PROBLEM REQUIREMENTS
Please reproduce the lines from the one containing "You are a computer-use" through the end of the data below exactly as they stand, and omit all pictures.

Stored items
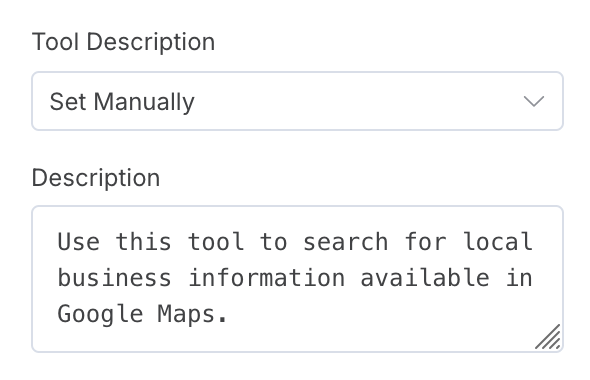590x380 pixels.
Task: Click after 'Maps.' at text end
Action: [x=228, y=315]
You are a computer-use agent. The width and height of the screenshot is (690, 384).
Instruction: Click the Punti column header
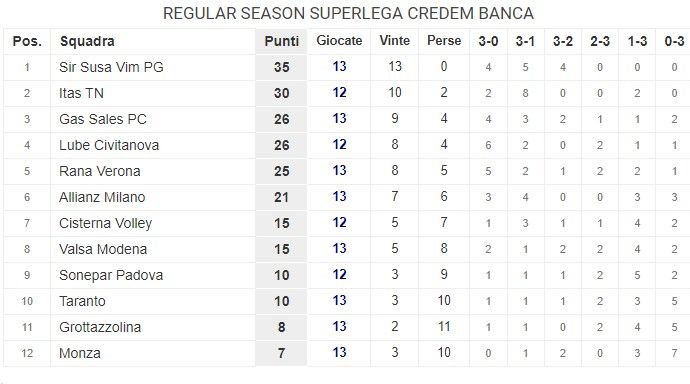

OUTPUT FOR THIS EXERCISE
You are a computer-use agent. The width and height of the screenshot is (690, 384).
Instruction: Click the Punti column header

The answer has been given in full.